ACTIVITY - All of the records should be given again verbatim.

---- INPUT MATERIAL

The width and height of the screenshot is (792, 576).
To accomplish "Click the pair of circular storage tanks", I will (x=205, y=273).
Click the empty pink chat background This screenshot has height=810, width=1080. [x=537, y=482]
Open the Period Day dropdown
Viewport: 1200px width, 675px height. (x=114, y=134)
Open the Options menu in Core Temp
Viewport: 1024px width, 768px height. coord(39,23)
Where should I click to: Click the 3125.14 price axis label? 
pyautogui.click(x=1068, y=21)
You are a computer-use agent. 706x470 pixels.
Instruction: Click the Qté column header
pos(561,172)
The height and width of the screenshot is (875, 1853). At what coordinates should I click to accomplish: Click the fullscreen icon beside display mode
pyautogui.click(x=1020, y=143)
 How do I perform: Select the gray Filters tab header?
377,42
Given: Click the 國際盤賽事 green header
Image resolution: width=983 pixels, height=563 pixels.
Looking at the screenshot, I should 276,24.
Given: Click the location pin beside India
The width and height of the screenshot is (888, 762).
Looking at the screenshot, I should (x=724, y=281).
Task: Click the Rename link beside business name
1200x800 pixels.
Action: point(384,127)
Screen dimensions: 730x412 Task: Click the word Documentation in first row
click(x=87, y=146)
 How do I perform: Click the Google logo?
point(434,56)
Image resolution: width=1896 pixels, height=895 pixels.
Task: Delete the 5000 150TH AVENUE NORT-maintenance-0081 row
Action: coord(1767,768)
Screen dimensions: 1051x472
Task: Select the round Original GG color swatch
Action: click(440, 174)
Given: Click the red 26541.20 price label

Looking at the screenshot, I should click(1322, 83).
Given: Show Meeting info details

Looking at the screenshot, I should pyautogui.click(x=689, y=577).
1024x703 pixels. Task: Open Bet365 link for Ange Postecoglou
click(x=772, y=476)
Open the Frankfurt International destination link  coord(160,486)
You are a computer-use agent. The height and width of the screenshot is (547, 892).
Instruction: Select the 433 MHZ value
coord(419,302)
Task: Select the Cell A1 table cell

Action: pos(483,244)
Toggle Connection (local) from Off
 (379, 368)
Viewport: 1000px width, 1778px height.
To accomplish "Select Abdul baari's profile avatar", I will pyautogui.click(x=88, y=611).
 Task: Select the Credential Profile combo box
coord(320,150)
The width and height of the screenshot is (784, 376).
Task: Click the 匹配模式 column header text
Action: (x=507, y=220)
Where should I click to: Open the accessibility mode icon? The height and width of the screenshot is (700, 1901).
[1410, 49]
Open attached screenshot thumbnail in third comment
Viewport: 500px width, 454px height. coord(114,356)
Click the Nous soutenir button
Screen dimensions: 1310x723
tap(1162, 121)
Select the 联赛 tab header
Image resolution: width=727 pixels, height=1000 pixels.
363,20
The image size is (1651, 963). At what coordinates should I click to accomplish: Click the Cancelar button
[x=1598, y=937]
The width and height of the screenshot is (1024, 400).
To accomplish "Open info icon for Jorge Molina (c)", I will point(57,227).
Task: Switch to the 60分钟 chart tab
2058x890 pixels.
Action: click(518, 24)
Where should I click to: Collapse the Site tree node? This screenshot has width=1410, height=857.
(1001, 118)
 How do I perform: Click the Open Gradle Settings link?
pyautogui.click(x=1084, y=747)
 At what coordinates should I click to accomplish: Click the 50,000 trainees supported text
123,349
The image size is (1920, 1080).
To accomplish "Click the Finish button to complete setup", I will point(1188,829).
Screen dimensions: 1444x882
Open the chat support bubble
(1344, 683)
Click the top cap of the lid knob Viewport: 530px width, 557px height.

--------

RESULT FOR THIS EXERCISE -
The width and height of the screenshot is (792, 576).
To accomplish "Click the pair of circular storage tanks", I will (x=205, y=273).
Click the empty pink chat background This screenshot has height=810, width=1080. [x=537, y=482]
Open the Period Day dropdown
Viewport: 1200px width, 675px height. (x=114, y=134)
Open the Options menu in Core Temp
Viewport: 1024px width, 768px height. coord(39,23)
Where should I click to: Click the 3125.14 price axis label? 
pyautogui.click(x=1068, y=21)
You are a computer-use agent. 706x470 pixels.
Instruction: Click the Qté column header
pos(561,172)
The height and width of the screenshot is (875, 1853). At what coordinates should I click to accomplish: Click the fullscreen icon beside display mode
pyautogui.click(x=1020, y=143)
 How do I perform: Select the gray Filters tab header?
377,42
Given: Click the 國際盤賽事 green header
Image resolution: width=983 pixels, height=563 pixels.
Looking at the screenshot, I should 276,24.
Given: Click the location pin beside India
The width and height of the screenshot is (888, 762).
Looking at the screenshot, I should (x=724, y=281).
Task: Click the Rename link beside business name
1200x800 pixels.
Action: point(384,127)
Screen dimensions: 730x412 Task: Click the word Documentation in first row
click(x=87, y=146)
 How do I perform: Click the Google logo?
point(434,56)
Image resolution: width=1896 pixels, height=895 pixels.
Task: Delete the 5000 150TH AVENUE NORT-maintenance-0081 row
Action: coord(1767,768)
Screen dimensions: 1051x472
Task: Select the round Original GG color swatch
Action: click(440, 174)
Given: Click the red 26541.20 price label

Looking at the screenshot, I should click(1322, 83).
Given: Show Meeting info details

Looking at the screenshot, I should pyautogui.click(x=689, y=577).
1024x703 pixels. Task: Open Bet365 link for Ange Postecoglou
click(x=772, y=476)
Open the Frankfurt International destination link  coord(160,486)
You are a computer-use agent. The height and width of the screenshot is (547, 892).
Instruction: Select the 433 MHZ value
coord(419,302)
Task: Select the Cell A1 table cell

Action: pos(483,244)
Toggle Connection (local) from Off
 (379, 368)
Viewport: 1000px width, 1778px height.
To accomplish "Select Abdul baari's profile avatar", I will pyautogui.click(x=88, y=611).
 Task: Select the Credential Profile combo box
coord(320,150)
The width and height of the screenshot is (784, 376).
Task: Click the 匹配模式 column header text
Action: (x=507, y=220)
Where should I click to: Open the accessibility mode icon? The height and width of the screenshot is (700, 1901).
[1410, 49]
Open attached screenshot thumbnail in third comment
Viewport: 500px width, 454px height. coord(114,356)
Click the Nous soutenir button
Screen dimensions: 1310x723
tap(1162, 121)
Select the 联赛 tab header
Image resolution: width=727 pixels, height=1000 pixels.
363,20
The image size is (1651, 963). At what coordinates should I click to accomplish: Click the Cancelar button
[x=1598, y=937]
The width and height of the screenshot is (1024, 400).
To accomplish "Open info icon for Jorge Molina (c)", I will point(57,227).
Task: Switch to the 60分钟 chart tab
2058x890 pixels.
Action: click(518, 24)
Where should I click to: Collapse the Site tree node? This screenshot has width=1410, height=857.
(1001, 118)
 How do I perform: Click the Open Gradle Settings link?
pyautogui.click(x=1084, y=747)
 At what coordinates should I click to accomplish: Click the 50,000 trainees supported text
123,349
The image size is (1920, 1080).
To accomplish "Click the Finish button to complete setup", I will point(1188,829).
Screen dimensions: 1444x882
Open the chat support bubble
(1344, 683)
Click the top cap of the lid knob Viewport: 530px width, 557px height.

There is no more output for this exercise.